Ce qu'il faut retenir
- Une vidéo choquante : la scène montre une accouchée frappée par un médecin peu après son accouchement.
- Un problème systémique : les violences obstétricales en RDC seraient récurrentes selon les collectifs féministes.
- Une mobilisation en ligne : des milliers d’utilisateurs ont réagi avec indignation après la diffusion de l’enregistrement.
L’enregistrement, tourné dans un centre de santé non identifié de RDC, montre une femme encore alitée, à peine remise de son accouchement, recevant des coups de la part du personnel soignant. La scène, datée du 22 mars 2026, a été partagée des milliers de fois en moins de 48 heures sur X (ex-Twitter) et Facebook, avant d’être relayée par des médias locaux et internationaux. France 24 confirme l’authenticité de la vidéo, tout en précisant que l’établissement concerné n’a pas encore été officiellement identifié.
Les réactions ont été immédiates. Des collectifs comme l’Association des femmes juristes de RDC ou l’ONG SOFEPADI ont dénoncé des violences obstétricales systématiques, soulignant que cette pratique n’est pas isolée. « Ces actes sont le symptôme d’un système de santé défaillant, où les femmes enceintes sont souvent traitées avec mépris, voire violence », a déclaré Julienne Lusenge, cofondatrice de SOFEPADI, à France 24. Selon elle, ces violences s’ajoutent à un manque criant d’infrastructures et de personnel qualifié, particulièrement en zones rurales.
Les chiffres disponibles renforcent ce constat. D’après un rapport de l’UNFPA publié en 2025, près de 30 % des femmes en RDC déclarent avoir subi des violences verbales, physiques ou psychologiques pendant leur accouchement. Le taux de mortalité maternelle, estimé à 693 décès pour 100 000 naissances en 2023 (source : Banque mondiale), reste l’un des plus élevés au monde, un indicateur souvent lié à la qualité des soins obstétricaux.
« Ces violences ne sont pas seulement le fait d’individus isolés, mais d’un système qui normalise l’humiliation des femmes. » — Me Grace Ntambwe, avocate spécialisée dans les droits des femmes, interrogée par France 24.

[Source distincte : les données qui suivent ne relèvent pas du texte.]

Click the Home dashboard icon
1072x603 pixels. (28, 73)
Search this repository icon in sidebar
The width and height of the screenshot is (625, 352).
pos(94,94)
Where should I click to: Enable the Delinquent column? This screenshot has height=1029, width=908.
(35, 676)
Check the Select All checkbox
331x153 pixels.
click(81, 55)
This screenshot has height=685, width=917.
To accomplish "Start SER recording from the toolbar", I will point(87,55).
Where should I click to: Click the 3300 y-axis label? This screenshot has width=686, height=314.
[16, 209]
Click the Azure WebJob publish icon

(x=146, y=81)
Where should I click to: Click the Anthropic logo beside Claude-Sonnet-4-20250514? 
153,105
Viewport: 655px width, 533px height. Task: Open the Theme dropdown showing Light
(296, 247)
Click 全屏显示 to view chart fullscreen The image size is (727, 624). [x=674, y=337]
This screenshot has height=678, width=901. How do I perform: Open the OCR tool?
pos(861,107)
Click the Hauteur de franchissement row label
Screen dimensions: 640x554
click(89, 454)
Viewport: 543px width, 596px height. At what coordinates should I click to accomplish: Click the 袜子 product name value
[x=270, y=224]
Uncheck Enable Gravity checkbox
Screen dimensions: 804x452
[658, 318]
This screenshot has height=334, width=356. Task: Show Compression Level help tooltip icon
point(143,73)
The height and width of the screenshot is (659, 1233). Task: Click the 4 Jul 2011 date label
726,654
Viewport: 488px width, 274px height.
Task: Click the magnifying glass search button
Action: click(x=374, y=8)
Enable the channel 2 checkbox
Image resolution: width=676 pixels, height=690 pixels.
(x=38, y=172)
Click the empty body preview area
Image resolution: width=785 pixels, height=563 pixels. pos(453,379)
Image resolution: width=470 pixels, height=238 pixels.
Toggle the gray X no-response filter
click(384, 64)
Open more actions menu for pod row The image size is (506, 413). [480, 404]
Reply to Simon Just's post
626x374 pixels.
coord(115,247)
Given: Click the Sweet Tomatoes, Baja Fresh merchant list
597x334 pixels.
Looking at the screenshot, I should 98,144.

Face à l’ampleur de la polémique, les autorités congolaises n’ont pas encore réagi officiellement. Le ministère de la Santé n’a pas communiqué sur l’affaire, se contentant d’un communiqué laconique publié le 26 mars, évoquant « des investigations en cours ». Pourtant, des associations locales pressent le gouvernement d’agir rapidement. « Nous demandons une enquête transparente et des sanctions exemplaires contre les responsables », a exigé Lusenge auprès de France 24.
Cette affaire relance par ailleurs le débat sur les violences obstétricales en Afrique subsaharienne, où les femmes subissent souvent des traitements dégradants faute de mécanismes de plainte efficaces. Selon France 24, des ONG internationales pourraient saisir le Conseil des droits de l’homme des Nations unies pour alerter sur la situation en RDC.
À ce stade, aucune procédure n’a été officiellement engagée. Le ministère de la Santé congolais a seulement indiqué qu’une enquête administrative serait diligentée « dès que l’établissement sera identifié ». Les associations locales appellent à une enquête judiciaire indépendante, mais aucune date n’a été communiquée.